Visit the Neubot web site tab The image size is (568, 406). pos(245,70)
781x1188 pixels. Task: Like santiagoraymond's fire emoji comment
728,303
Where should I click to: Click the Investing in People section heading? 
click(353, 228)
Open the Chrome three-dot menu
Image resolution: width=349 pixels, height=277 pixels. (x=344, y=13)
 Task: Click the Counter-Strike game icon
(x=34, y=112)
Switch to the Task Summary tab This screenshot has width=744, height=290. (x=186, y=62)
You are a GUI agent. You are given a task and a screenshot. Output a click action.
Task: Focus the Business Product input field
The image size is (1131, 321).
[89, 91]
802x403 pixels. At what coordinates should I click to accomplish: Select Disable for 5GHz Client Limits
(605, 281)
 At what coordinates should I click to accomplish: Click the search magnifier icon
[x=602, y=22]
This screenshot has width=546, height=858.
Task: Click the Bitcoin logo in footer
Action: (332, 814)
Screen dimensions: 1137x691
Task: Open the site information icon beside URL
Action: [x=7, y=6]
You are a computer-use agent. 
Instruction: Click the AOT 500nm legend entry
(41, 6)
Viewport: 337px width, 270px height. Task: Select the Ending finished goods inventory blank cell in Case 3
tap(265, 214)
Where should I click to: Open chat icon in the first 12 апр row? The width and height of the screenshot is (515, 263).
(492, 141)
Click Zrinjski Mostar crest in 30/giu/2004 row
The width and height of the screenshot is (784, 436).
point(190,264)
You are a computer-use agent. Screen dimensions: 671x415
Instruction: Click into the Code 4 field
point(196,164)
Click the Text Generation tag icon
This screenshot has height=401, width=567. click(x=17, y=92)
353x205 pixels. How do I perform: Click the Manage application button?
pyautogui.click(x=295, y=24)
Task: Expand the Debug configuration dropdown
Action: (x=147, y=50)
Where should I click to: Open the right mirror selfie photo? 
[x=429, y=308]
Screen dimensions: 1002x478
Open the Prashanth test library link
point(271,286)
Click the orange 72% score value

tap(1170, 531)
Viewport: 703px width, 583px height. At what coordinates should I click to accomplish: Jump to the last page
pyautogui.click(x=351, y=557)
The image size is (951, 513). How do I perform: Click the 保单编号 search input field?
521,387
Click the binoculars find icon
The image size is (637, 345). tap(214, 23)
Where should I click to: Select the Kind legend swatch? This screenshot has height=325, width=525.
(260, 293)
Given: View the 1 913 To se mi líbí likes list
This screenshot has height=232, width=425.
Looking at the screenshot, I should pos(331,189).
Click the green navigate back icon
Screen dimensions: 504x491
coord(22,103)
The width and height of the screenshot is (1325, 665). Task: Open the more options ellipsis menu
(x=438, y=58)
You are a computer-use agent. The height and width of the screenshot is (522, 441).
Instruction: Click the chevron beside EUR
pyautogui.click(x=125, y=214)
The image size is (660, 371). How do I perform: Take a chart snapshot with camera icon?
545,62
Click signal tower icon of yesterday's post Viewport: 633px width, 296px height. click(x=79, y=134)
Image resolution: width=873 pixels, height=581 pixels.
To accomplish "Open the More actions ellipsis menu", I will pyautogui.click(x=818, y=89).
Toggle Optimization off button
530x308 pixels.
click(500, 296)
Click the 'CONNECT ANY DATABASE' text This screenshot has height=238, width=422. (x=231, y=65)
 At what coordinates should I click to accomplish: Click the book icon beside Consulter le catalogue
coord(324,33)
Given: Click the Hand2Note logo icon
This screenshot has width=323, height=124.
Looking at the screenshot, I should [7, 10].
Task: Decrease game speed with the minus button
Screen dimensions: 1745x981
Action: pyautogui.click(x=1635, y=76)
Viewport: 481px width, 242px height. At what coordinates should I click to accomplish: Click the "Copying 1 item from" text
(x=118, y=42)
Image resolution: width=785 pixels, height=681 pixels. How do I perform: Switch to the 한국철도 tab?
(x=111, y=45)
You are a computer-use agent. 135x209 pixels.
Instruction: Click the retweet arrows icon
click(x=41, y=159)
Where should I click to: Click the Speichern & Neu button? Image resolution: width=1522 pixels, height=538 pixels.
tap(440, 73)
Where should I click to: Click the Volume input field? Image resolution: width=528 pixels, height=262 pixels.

→ EXERCISE:
Report the count of lines in the listing above that include "computer", and nothing more.

→ ANSWER SPACE:
4